Une journée folle nous attend. Les autochtones souhaitent s’entretenir avec les entreprises qui se fournissent en or et qui le transforment. Argor Heraeus, l’une des principales raffineries d’or au monde, se dit prête à rencontrer notre délégation. Nous prenons la route dans un minibus et, vu que le voyage est long, y passons une bonne partie de la journée. A Mendrisio, nous sommes chaleureusement accueillis. On nous montre le processus du raffinage de l’or, puis nous discutons des problèmes des autochtones. La position d’Argor Heraeus est claire : ils ne se fournissent pas et ne se fourniront jamais en or provenant des régions controversées. Les régions, telles que Madre de Dios au Pérou, ou un approvisionnement en or provenant des territoires autochtones, sans l’accord des autochtones, sont pour eux hors de question. Ils nous expliquent comment ils effectuent le contrôle du devoir de diligence, mais la question de la transparence demeure un sujet de discorde. Même si l’entreprise admet que l’origine de l’or prend de plus en plus d’importance, ils ne sont pas prêts à révéler les noms de leurs fournisseurs.
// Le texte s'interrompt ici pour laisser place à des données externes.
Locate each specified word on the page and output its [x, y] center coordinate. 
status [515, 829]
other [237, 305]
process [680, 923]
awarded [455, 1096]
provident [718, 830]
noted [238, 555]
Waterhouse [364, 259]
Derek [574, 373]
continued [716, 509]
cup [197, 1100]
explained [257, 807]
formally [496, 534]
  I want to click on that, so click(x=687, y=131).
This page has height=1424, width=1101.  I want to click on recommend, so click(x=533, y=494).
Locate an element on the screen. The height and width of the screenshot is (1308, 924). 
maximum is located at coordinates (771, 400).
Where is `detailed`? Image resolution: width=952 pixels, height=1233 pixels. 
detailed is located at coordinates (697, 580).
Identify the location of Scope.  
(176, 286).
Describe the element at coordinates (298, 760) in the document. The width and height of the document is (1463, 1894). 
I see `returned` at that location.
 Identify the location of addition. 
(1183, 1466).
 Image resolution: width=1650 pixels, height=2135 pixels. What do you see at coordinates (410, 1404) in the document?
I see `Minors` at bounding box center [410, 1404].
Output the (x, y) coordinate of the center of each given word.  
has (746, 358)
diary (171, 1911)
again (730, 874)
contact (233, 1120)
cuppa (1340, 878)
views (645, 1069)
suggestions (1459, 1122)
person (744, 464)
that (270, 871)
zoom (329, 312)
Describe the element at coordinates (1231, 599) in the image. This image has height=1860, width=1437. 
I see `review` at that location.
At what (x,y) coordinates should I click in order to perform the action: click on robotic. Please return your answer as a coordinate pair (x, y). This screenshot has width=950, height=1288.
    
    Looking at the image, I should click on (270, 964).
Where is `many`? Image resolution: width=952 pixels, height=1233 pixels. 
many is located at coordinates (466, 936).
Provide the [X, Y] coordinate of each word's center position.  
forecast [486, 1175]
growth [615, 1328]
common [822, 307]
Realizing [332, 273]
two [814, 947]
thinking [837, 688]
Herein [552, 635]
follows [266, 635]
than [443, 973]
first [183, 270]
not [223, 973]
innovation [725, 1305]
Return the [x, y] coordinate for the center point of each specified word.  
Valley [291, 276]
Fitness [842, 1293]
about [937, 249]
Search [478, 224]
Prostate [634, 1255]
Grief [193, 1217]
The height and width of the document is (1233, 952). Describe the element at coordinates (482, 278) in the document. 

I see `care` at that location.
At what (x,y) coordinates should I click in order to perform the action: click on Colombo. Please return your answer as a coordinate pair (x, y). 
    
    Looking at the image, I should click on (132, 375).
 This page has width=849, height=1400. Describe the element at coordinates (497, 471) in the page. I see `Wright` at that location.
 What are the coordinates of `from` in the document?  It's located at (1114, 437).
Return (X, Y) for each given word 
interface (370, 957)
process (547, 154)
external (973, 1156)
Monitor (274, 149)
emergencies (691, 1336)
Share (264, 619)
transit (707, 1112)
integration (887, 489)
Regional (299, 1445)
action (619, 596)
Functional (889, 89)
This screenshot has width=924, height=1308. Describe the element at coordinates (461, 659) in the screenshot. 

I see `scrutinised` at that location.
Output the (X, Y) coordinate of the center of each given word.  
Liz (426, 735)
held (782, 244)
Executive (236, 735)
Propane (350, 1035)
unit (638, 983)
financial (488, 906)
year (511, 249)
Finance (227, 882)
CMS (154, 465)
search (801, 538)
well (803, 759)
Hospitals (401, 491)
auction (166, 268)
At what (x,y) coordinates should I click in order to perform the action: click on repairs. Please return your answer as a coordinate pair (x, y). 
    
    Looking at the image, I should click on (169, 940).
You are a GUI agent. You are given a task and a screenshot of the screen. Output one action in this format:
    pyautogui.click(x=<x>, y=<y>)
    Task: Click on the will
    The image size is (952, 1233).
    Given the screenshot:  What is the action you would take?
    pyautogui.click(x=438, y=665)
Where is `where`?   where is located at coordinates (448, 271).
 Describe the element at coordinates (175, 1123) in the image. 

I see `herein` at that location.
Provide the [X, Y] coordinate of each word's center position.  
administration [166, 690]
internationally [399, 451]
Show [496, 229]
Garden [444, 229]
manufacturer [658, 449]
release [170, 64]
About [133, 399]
Le refus de l’entreprise de nous laisser filmer la rencontre est également incompréhensible. Qui ne doit rien, ne craint rien, aussi face à une caméra. Argor Heraeus, ou plutôt son nouveau propriétaire Heraeus en Allemagne, qui n’avait auparavant qu’une participation dans cette entreprise, semble toujours sous le choc de la plainte déposée contre la raffinerie pour le traitement d’or sale en provenance du Congo. Argor Heraeus pourrait vraiment bénéficier d’un meilleur conseil en ce qui concerne l’ouverture et la transparence lors du règlement de problèmes.

Nous considérons néanmoins cette rencontre comme une petite avancée permettant de soulever les problèmes et d’envisager des solutions, et nous espérons, en conséquence, pouvoir bientôt progresser dans la discussion autour de la transparence.